Outrage over JA salary increases

Jamaica's Prime Minister, Andrew Holness.
Jamaica’s Prime Minister, Andrew Holness.
Government of Jamaica

General elections in Jamaica are two years away and critics are wondering whether the governing Jamaica Labor Party (JLP) might have committed a major political own goal by approving humongous salary increases for the prime minister, cabinet members, municipal councilors and a string of other top officials, sparking protests and outrage at varying levels of society.

In the case of PM Andrew Holness and cabinet ministers, they were granted a 230 percent pay hike moving from Jamaican dollars to JA $6.9 million per year to JA $23 million or US148,000. Cabinet ministers are taking home a bit less under new arrangements recently announced by Minister of Finance Nigel Clarke. Clarke told parliament that the government had “not changed the framework used to calculate pay for the political directorate over the last three decades. After a tumultuous macroeconomic period lasting several decades and after fiscal reform over the past decade we have sought to establish a simplified, transparent and market-informed public sector compensation system that can allow us to attract and retain the talent we need to run the public bureaucracy.”

But as JLP officials struggle to defend the hikes, a nervous Holness has back peddled drawing down on his own increase, saying he would not, after all, accept in the face of the national outcry that has stemmed from the announcement a statement from his office stated this week.

“The prime minister’s compensation will therefore remain at its previous level, no new or special allowance will apply, and no retroactive payments will apply to the prime minister’s compensation,” the urgent release said, noting that “this has broader implications for not only the current holder of the office of prime minister, but previous holders of the office, and possibly future holders. A prime minister with a new mandate could always review the position. There have been assertions to the effect that while PM Holness will not take the new salary as prime minister, the higher salaries for cabinet ministers or combination of members of parliament and ministers’ salaries would be applied,” the release said.

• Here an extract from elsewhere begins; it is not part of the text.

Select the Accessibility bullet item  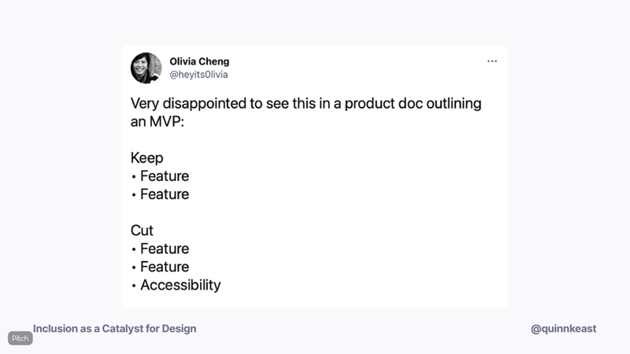pyautogui.click(x=180, y=285)
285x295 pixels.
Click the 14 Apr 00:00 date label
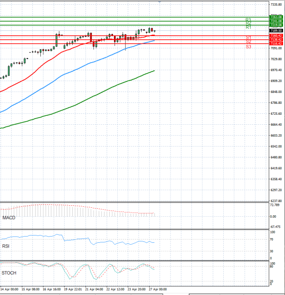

All this is happening as protests and outrage against the increases are on the rise. Opposition and People’s National Party Leader (PNP) Mark Golding says he is also feeling the heat and has announced plans to donate up to 80 percent of his hike to the needy and charities.

“As leader of the opposition, I must lead by example at a time like this. I will therefore redirect the bulk of the 240+ per cent increase in my pay and retain 20 percent of that increase and contribute the rest to persons in need and other worthy causes. I intend to do this until the outstanding grouses affecting the public sector workers arising out of the restructuring have been satisfactorily addressed,” he added. More than a dozen PNP lawmakers are also to soon announce how they are going to deal with the increase in the face of stinging criticism from society about financial and political elitism and inequity.

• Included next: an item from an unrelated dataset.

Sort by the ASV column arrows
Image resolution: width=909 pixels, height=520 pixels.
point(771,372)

“In this context, the massive award to the political class further offends that principle of equity,” Golding said, contending that Jamaican high level politicians will be among the highest salary earners in CARICOM. “That is a situation that is difficult to justify given that we have one of the lowest rates of GDP per capita among our regional peers and Jamaica has not managed to rise out of its chronic low economic growth pattern,” he said.

The hikes come as the country is gearing up for general elections in two years. The JLP had won by a landslide back in 2020, taking 49 of the 63 house seats. Recent polls, however, are showing a significant decline in popularity for the incumbent and increased tolerance for the PNP which has bruised itself politically in recent years by way of spectacular leadership infighting.